Western philosophers and strategists have created the myth that humans originated from apelike ancestors and evolved over a period of approximately six million years, and that men are superior to every other creature on earth. But history tells us that civilization and culture are largely a game of chance, driven by random events. Human intelligence, reason and planning have had a negligible role play in history. In fact, in most civilizational conflicts (which raged for decades, and in some cases for centuries), the side that was more barbaric, dictatorial, poor and driven by superstition and ignorance always prevailed over the side that was scientific, philosophical and prosperous. 

Human beings are not adapted to technology, we are not adapted to democracy, we are not adapted to political stability, and we are not adapted to philosophy or to religion, which is a form of philosophy. That is why democratic societies which are politically stable and have access to modern technologies and philosophies face declining populations, while the primitive tribal societies see massive population boom. 

Bostrom argues in his book that the ultimate questions of philosophy remain unanswered despite thousands of years of relentless philosophizing by various civilizations because the human brain is unsuitable for philosophical work. He writes: “One can speculate that the tardiness and wobbliness of humanity's progress on many of the "eternal problems" of philosophy are due to the unsuitability of the human cortex for philosophical work. On this view, our most celebrated philosophers are like dogs walking on their hind legs - just barely attaining the threshold level of performance required for engaging in the activity at all.”

He notes that an ultraintelligent AI will probably be the last machine that humans will ever invent. This is because if the machine is ultraintelligent then it can invent other machines that are even more intelligent. This will lead to an intelligence explosion and human beings will be left far behind in the race for intelligence. 

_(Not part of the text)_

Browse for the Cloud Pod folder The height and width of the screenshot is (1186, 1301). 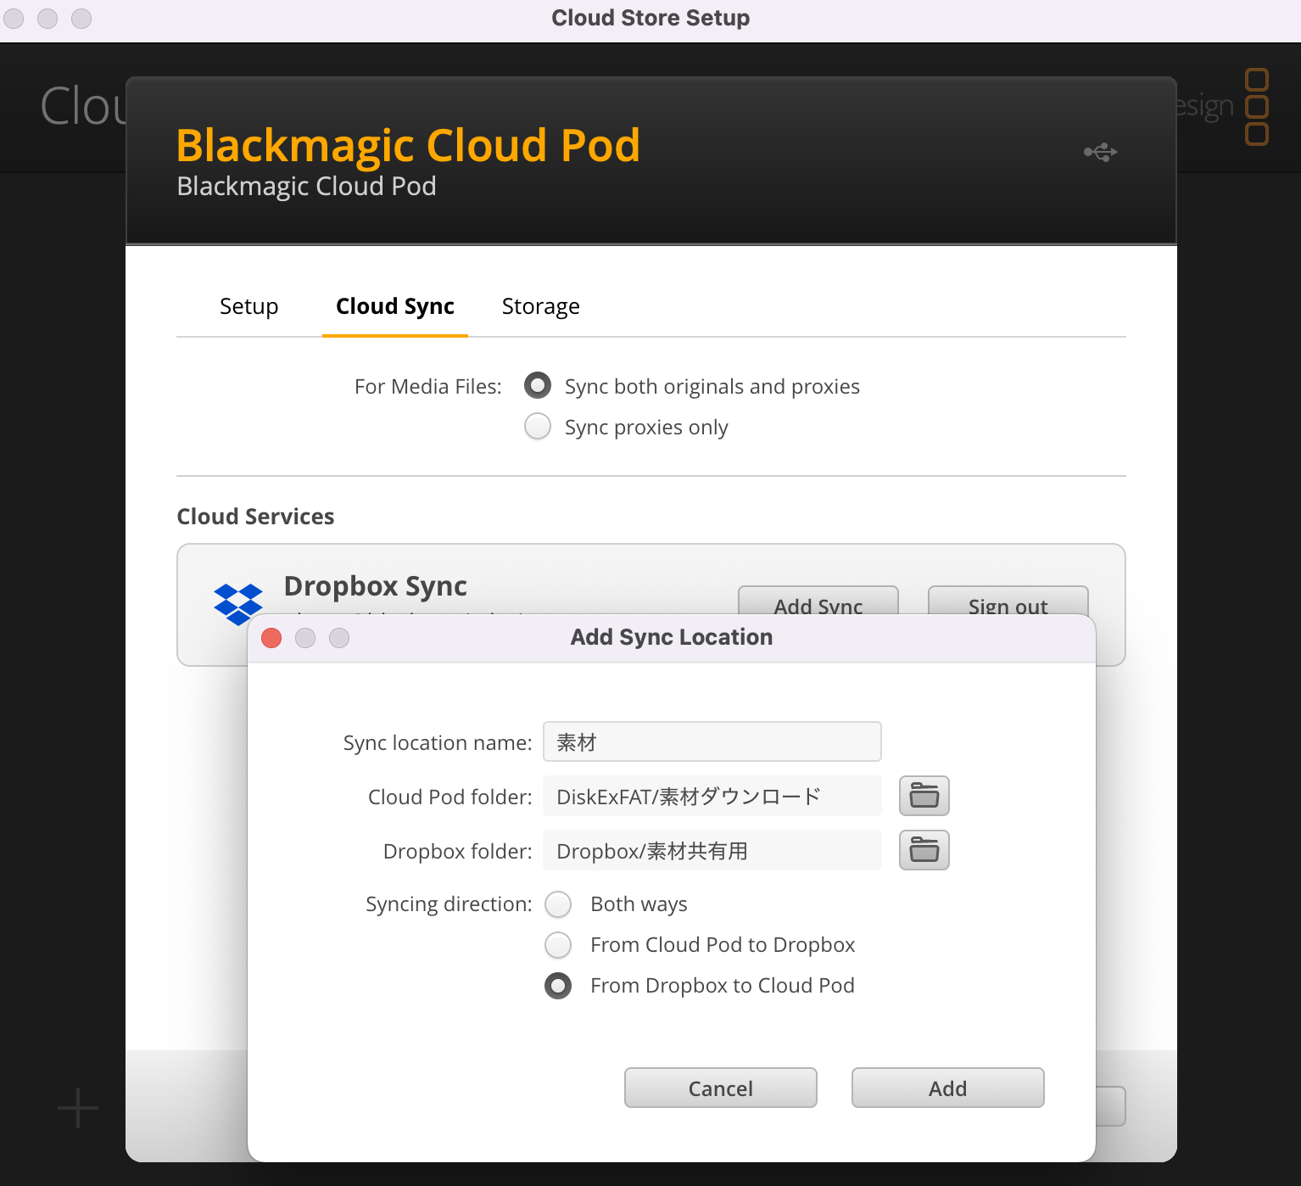(x=924, y=797)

“Let an ultraintelligent machine be defined as a machine that can far surpass all the intellectual activities of any man, however clever. Since the design of machines is one of these intellectual activities, an ultraintelligent machine could design even better machines; there would then unquestionably be an “intelligence explosion,” and the intelligence of man would be left far behind. Thus the first ultraintelligent machine is the last invention that man needs ever made, provided that the machine is docile enough to tell us how to keep it under control.”